ST. PAUL (AP) -- Cracks in Minnesota's electronic records could allow domestic abusers who aren't supposed to buy guns to get them without raising alarm, advocates for battered women and handgun controls said Tuesday.

The state's CriMNet electronic network of court and crime information systems had complete records for less than a third of misdemeanor domestic assault convictions that occurred from May 2002 to April 2003, a study by the Battered Women's Justice Project and Citizens for a Safer Minnesota Education Fund found.

Courts recorded 3,189 domestic assault convictions in that period, but only 949 cases with records and fingerprints made it to the Bureau of Criminal Apprehension, which oversees CriMNet. Another 137 cases without fingerprints were forwarded but couldn't be entered into the network.

The advocates said they couldn't prove that convicted domestic abusers whose records weren't on CriMNet actually bought guns. But the information gaps would let those offenders purchase guns without their convictions appearing on background checks. The gaps also might lead to shorter sentences for repeat offenders whose previous convictions don't show up.

"The gun laws are one of the best tools we have to protect victims of domestic violence,'' said Ellen Ade of the St. Paul Domestic Violence Intervention Program. "Let us allow the laws to work the way they were intended.''

Domestic violence - which accounts for a quarter of all violent crime in Minnesota - is more likely to lead to death when guns are available, the report said.

Federal law prohibits anyone convicted of a domestic assault misdemeanor from buying or owning a gun.
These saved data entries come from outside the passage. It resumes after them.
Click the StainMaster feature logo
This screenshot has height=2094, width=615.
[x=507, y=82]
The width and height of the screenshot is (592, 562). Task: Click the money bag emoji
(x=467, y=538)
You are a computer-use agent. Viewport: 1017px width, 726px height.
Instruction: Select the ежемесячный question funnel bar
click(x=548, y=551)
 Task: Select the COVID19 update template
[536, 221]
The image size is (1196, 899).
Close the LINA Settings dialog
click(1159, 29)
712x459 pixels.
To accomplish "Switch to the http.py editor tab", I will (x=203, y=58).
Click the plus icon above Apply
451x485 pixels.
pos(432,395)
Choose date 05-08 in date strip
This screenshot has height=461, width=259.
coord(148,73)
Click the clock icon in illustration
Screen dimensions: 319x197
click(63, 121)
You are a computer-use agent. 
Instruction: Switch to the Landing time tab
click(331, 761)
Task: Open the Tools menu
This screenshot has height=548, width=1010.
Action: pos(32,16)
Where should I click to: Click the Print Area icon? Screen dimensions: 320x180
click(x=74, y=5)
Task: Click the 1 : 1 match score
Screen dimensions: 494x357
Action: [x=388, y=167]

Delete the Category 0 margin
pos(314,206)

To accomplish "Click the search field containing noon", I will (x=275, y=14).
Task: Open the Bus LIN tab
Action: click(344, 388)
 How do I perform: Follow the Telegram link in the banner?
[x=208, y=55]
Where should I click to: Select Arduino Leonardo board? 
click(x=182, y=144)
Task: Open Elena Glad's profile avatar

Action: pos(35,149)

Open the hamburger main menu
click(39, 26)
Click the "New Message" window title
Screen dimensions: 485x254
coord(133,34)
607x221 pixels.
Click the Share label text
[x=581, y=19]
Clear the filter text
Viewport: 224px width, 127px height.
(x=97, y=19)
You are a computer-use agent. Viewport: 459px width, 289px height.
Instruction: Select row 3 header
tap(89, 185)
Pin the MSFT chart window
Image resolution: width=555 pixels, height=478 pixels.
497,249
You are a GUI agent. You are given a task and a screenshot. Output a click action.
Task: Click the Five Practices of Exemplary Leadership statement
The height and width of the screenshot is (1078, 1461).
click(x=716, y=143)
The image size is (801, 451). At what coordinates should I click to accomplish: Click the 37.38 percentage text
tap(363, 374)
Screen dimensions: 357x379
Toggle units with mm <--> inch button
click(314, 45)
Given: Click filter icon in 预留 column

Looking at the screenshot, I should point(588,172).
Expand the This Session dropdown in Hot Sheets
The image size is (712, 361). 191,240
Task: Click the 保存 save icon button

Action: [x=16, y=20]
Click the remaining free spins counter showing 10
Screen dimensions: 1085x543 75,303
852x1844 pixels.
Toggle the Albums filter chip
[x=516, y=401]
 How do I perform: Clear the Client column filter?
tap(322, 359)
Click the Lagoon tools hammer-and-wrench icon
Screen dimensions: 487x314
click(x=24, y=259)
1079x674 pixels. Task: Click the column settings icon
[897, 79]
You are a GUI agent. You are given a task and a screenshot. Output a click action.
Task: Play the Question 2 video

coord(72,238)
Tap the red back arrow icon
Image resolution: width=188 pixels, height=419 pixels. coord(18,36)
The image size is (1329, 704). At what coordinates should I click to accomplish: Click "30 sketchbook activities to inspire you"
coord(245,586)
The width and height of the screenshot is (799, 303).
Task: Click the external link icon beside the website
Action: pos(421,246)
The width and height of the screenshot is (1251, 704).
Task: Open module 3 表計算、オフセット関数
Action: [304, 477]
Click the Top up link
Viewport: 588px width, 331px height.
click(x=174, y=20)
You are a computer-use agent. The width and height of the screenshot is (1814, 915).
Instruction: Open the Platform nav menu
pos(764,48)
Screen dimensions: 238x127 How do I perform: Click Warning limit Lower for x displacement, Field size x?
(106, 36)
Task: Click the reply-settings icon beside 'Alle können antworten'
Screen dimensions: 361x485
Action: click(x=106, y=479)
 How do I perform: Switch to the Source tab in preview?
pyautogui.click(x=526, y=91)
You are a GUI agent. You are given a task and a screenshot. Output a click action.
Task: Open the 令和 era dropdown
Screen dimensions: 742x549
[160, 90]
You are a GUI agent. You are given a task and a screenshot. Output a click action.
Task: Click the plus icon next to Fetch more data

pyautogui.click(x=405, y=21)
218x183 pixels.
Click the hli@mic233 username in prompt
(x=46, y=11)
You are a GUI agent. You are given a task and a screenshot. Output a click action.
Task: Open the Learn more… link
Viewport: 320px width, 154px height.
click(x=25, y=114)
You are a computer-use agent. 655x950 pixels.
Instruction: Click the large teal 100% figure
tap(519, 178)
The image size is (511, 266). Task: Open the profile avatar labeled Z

State law bans gun ownership by domestic abusers for at least three years and raises penalties for repeat domestic assaults.

The Minnesota Supreme Court's information technology division will start transferring records of domestic assault misdemeanors to the BCA at the beginning of January. The division doesn't have the resources to transfer records from 1996 to 2002 stored in outdated computer systems, said Karen Buskey, systems services manager.

The advocates want state funding to improve electronic records of domestic violence convictions and stepped-up efforts from local police and sheriffs to fingerprint offenders convicted of domestic-abuse related crimes. Fingerprints should be required to get a permit to carry a gun, they said.

CriMNet, created in 2001, has had mixed results so far, despite receiving about $180 million in state funding, according to a legislative auditor's report on the network earlier this year.